Following from our observations of dominant crystal-packing motifs in the solid-state structures of [M(bpy)₃]^q+ salts containing halide, [XY₃]^m− or [XY₄]^m− anions [2,3], we now draw attention to persistent supramolecular motifs in the solid-state structures of [M(bpy)₂X₂] complexes with M = any metal and X = F, Cl, Br, and I. The crystal structures of non-solvated cis-[M(bpy)₂X₂] compounds exhibit a ubiquitous motif supported by CH_bpy...X (X = Cl, Br, I) interactions (CH_bpy = H3, H4 or H5) and a bpy...bpy π-stacking interaction. For the dominant group of compounds that crystallize in the monoclinic space group P2₁/c, the data in Table 2 illustrate that longer M–X bonds lead to less efficient π-stacking contact, and alternative packing arrangements emerge that mostly retain a π-stacked motif supported by H3/4/5...X interactions. In solvated cis-[M(bpy)₂X₂] compounds, the dimeric motif supported by intermolecular CH_bpy...X and bpy...bpy π-stacking interactions is again prevalent. The only fluorido complex in the cis-[M(bpy)₂X₂ family is cis-[Cd(bpy)₂F₂]·3.5H₂O and this also exhibits dimeric bpy...bpy π-stacked units; however, CH_bpy...F contacts involve additional molecules.

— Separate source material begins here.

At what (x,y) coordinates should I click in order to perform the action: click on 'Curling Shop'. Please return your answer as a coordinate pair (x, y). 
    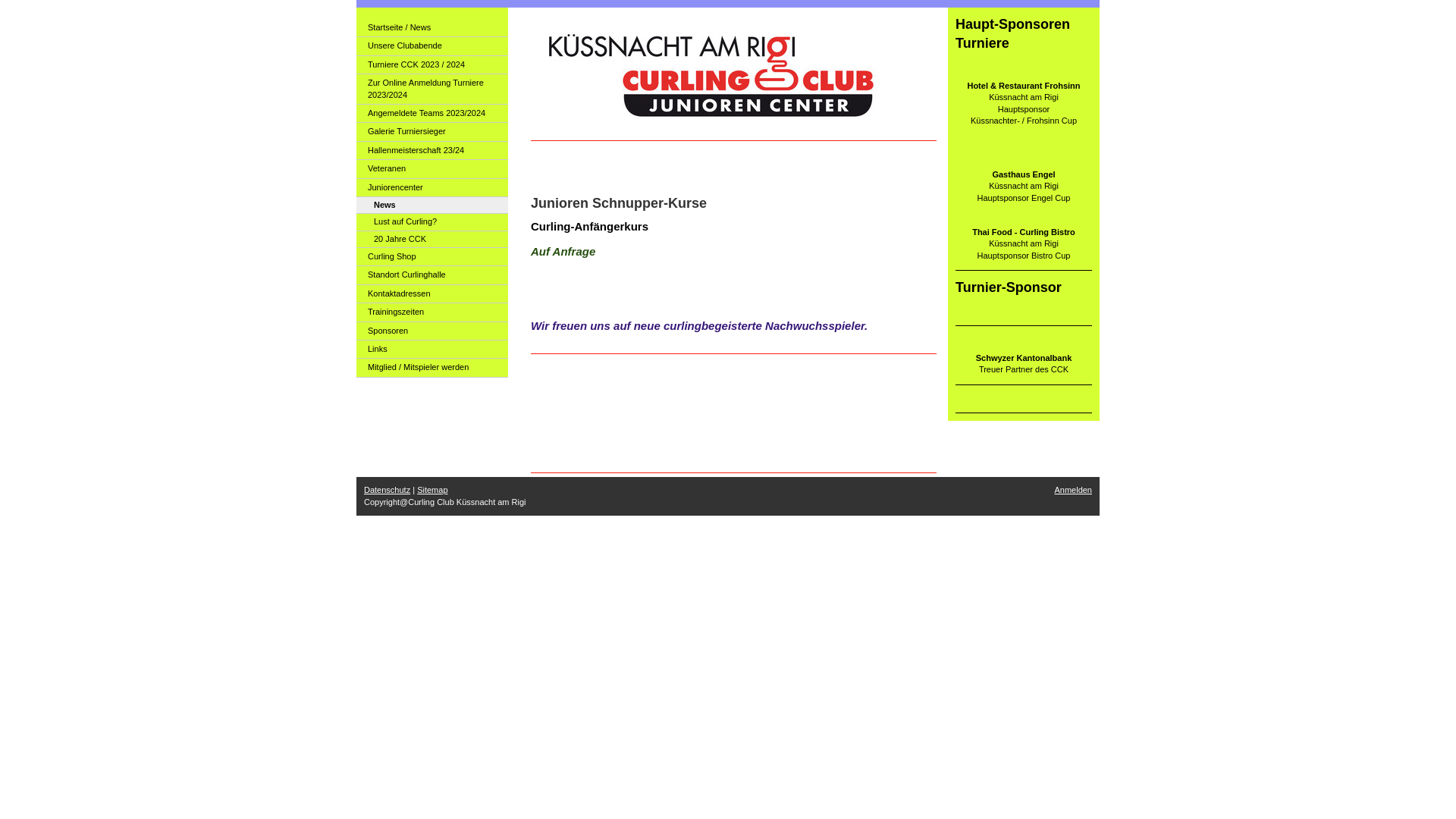
    Looking at the image, I should click on (356, 256).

The identification of the dimeric motif supported by CH_bpy...X and bpy...bpy π-stacking interactions and associated with some of the commonest ligands (halides and oligopyridines) potentially adds an additional and valuable tool to the arsenal available for designed crystal engineering.